§ ABOUT THIS EXERCISE: What you return should be each line of the data containing the string "group".

§ DATASET ENTRIES:
--------

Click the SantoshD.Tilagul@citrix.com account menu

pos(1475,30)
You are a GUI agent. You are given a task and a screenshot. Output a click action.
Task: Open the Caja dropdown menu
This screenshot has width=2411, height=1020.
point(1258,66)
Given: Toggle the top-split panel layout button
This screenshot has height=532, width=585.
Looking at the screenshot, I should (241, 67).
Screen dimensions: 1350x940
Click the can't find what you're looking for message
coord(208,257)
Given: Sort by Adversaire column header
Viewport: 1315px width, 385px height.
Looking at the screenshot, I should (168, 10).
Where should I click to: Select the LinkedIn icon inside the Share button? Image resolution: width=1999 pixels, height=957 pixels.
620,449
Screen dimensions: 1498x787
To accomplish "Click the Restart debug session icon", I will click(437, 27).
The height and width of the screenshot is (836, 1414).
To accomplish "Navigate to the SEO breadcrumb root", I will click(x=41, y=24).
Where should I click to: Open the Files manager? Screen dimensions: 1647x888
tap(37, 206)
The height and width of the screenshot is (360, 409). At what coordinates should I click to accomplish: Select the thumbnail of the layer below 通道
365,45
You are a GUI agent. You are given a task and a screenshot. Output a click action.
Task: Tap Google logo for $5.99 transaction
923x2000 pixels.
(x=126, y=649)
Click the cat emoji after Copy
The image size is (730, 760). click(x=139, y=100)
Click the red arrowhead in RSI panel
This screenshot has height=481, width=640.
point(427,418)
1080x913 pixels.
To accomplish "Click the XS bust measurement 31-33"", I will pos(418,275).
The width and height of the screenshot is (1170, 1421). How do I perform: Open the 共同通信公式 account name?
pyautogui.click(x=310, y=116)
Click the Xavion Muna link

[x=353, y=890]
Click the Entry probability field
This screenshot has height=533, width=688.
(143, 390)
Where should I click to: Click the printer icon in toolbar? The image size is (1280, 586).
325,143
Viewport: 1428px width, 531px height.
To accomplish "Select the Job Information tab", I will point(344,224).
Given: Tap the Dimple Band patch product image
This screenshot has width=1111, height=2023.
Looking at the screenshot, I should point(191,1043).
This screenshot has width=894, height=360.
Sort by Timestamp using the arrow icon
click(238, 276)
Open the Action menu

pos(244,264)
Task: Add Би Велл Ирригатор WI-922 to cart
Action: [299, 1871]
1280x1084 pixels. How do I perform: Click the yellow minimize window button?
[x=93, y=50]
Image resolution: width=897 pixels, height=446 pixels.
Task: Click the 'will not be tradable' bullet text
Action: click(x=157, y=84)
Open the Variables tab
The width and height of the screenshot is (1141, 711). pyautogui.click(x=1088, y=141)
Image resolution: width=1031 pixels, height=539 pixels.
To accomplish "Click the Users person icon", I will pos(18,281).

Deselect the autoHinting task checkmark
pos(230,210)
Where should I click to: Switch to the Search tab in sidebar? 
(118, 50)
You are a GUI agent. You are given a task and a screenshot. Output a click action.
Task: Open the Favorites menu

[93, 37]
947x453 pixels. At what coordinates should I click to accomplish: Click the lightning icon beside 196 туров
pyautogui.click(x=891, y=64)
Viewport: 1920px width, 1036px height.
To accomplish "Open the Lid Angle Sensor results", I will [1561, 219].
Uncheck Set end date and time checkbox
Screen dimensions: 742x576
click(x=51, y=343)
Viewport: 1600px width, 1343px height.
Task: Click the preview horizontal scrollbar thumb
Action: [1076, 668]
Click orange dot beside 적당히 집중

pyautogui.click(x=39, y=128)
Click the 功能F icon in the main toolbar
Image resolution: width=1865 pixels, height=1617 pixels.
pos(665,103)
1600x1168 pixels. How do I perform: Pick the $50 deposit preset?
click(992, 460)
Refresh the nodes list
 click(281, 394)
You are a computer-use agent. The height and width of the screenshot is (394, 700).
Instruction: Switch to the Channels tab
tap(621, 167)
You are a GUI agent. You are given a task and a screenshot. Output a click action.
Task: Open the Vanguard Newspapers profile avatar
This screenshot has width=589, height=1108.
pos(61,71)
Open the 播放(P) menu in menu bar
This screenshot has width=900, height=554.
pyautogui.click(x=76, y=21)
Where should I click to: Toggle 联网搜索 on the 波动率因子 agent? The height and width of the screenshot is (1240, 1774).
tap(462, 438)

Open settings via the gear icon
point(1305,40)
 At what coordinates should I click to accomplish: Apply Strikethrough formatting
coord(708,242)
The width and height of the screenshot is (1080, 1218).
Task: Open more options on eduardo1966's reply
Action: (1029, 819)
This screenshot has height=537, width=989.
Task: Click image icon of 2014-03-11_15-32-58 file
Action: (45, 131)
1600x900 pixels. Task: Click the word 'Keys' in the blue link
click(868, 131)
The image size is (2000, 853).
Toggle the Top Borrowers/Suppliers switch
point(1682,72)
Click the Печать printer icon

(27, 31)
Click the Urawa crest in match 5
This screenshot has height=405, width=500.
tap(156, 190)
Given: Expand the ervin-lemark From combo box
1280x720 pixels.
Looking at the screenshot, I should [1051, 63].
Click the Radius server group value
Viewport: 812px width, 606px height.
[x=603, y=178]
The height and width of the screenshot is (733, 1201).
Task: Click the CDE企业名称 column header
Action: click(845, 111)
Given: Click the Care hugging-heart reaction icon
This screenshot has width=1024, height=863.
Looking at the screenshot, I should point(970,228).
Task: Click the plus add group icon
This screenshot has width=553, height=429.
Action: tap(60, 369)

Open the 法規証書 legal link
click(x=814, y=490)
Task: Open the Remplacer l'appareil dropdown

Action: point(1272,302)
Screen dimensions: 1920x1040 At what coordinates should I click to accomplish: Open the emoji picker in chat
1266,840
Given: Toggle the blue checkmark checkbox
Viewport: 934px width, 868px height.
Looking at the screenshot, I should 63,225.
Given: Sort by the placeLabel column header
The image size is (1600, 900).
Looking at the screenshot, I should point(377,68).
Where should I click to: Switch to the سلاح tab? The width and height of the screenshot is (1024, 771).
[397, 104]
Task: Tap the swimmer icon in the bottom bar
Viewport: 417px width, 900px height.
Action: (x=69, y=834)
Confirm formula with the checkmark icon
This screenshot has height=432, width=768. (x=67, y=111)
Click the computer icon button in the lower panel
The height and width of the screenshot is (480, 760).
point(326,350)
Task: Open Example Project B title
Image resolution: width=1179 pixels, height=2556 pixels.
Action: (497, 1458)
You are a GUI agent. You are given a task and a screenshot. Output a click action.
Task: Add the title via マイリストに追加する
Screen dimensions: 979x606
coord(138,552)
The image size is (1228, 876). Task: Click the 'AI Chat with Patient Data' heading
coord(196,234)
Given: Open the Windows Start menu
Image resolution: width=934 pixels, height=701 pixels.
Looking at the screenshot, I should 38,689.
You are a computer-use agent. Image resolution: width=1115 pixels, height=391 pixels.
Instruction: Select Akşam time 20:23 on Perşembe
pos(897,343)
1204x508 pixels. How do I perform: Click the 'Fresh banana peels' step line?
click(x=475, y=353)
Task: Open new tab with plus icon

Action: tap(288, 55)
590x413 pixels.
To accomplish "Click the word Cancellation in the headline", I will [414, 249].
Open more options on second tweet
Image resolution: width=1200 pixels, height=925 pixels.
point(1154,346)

--------

§ YOUR SOLUTION:
Click the Radius server group value
Task: Click the plus add group icon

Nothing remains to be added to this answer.